SELECTED TEXT =

+---+

Solution: We have to solve for y, therefore, we will rearrange the given equation for y.
We get,
y = 92 ÷ cos5°
Using the calculator,
Cos5° = 0.99
Now substitute the value of cos5° into the main equation.
we get,
y = 92 ÷ 0.99
y = 92.92 (rounded to the nearest hundredth)

Q5:
Given the shape attached, therefore, using the triangle given, we have:
Angle of elevation = 35°
length of Opposite side to the angle = x
Length of Hypoteneus = 12
Calculations:
Using the SOH CAH TOA rules:
SOH stands for SineФ = Opposite ÷ Hypotenuse.

CAH stands for CosineФ = Adjacent ÷ Hypotenuse.

TOA stands for TangentФ = Opposite ÷ Adjacent.

Hence,

               SineФ = Opposite ÷ Hypotenuse

Substituting the values:

               Sine35° = x ÷ 12

               0.5735  = x ÷ 12

                          x = 0.5735 × 12

                          x = 6.88 (rounded to the nearest hundredth)

Q6: Given the shape attached, therefore, using the triangle given, we have:

Angle of elevation = 54°
length of the adjacent side to the angle = x
Length of Hypoteneus = 30
Calculations:
Using the SOH CAH TOA rules:

Hence,

               CosineФ = Adjacent ÷ Hypotenuse

Substituting the values:

               Cos54° = x ÷ 30

               0.5877  = x ÷ 30

                          x = 0.5877 × 30

                          x = 17.63 (rounded to the nearest hundredth)

Q7: Given the shape attached, therefore, using the triangle given, we have:

Angle of elevation = 22°
length of the adjacent side to the angle = 85
length of the opposite side to the angle = x
Calculations:

Using the SOH CAH TOA rules:

Hence,

               TangentФ = Opposite ÷ Adjacent

Substituting the values:

               tan22° = x ÷ 85

              0.4040 = x ÷ 85

                          x = 0.4040 × 85

                          x = 34.34 (rounded to the nearest hundredth)

Q8: Given the shape attached, therefore, using the triangle given, we have:

Angle of elevation = 16°
length of the opposite side to the angle = x
Length of Hypoteneus = 14
Calculations:
Using the SOH CAH TOA rules:
Hence,

               CosineФ = Adjacent ÷ Hypotenuse

Substituting the values:

               Sine16° = x ÷ 14

               0.2756  = x ÷ 14

                          x = 0.2756 × 14

                          x = 3.86 (rounded to the nearest hundredth)

Q9: Given the shape attached, therefore, using the triangle given, we have:

Angle of elevation = 65°
length of the adjacent side to the angle = 9
length of the opposite side to the angle = x
Calculations:
Using the SOH CAH TOA rules:
Hence,

               TangentФ = Opposite ÷ Adjacent

Substituting the values:

               tan65° = x ÷ 9

               2.1445 = x ÷ 9

                          x = 2.1445 × 9

                          x = 19.30 (rounded to the nearest hundredth)

+---+

A run of records =
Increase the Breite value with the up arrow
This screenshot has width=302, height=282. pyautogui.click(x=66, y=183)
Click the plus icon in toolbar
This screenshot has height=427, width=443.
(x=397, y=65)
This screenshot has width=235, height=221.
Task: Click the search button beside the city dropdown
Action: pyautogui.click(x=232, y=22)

+---+

TASKS =
(a) Rewrite the part of the trigonometry solutions that begins "Q6: Given the shape attached" as a short list. Keep its given values, the rule it applies and its result.
(b) In the trigonometry solutions, what value does Q9 use for tan65°?
(c) Carry the trigonometry solutions on from the point where they stop.

RESULTS IN ORDER =
(a)
- Angle of elevation: 54°
- Side adjacent to the angle: x
- Hypotenuse: 30
- Rule: Cosine = Adjacent ÷ Hypotenuse
- Cos54° = 0.5877, so 0.5877 = x ÷ 30
- x = 0.5877 × 30 = 17.63 (rounded to the nearest hundredth)

(b) 2.1445

(c)
Q10: Given the shape attached, therefore, using the triangle given, we have:

Angle of elevation = 51°
length of the adjacent side to the angle = x
Length of Hypoteneus = 70
Calculations:
Using the SOH CAH TOA rules:
Hence,

               CosineФ = Adjacent ÷ Hypotenuse

Substituting the values:

               Cos51° = x ÷ 70

              0.6293  = x ÷ 70

                          x = 0.6293 × 70

                          x = 44.05 (rounded to the nearest hundredth)

Q11: Given the shape attached, therefore, using the triangle given, we have:

Angle of elevation = 36°
length of the opposite side to the angle = 15
Length of Hypoteneus = x
Calculations:
Using the SOH CAH TOA rules:
Hence,

               CosineФ = Adjacent ÷ Hypotenuse

Substituting the values:

               Sine36° = 15 ÷ x

               0.5877  = 15 ÷ x

                          x = 15 ÷ 0.5877

                          x = 25.52 (rounded to the nearest hundredth)

Q12: Given the shape attached, therefore, using the triangle given, we have:

Angle of elevation = 60°
length of the adjacent side to the angle = x
length of the opposite side to the angle = 100

Calculations:
Using the SOH CAH TOA rules:

Hence,

               TangentФ = Opposite ÷ Adjacent

Substituting the values:

               tan65° = 100 ÷ x

               2.1445 = 100 ÷ x

                          x = 100 ÷ 2.1445

                          x = 46.63 (rounded to the nearest hundredth)

Q13: When a 25-ft ladder is leaned against a wall, it makes a 72° with the ground. How high up on wall does the ladder reach?

Solution: Given the shape attached, therefore, using the triangle given, we have:

The angle of elevation from the ground = 72°
length of the wall opposite to the angle = X
Length of ladder (Hypoteneus) = 25 feet

Calculations:
Using the SOH CAH TOA rules:
Hence,

               SineФ = Opposite ÷ Hypotenuse

Substituting the values:

               Sine72° = x ÷ 25

               0.9510  = x ÷ 25

                          x = 25 ÷ 0.9510

                          x = 23.77 (rounded to the nearest hundredth)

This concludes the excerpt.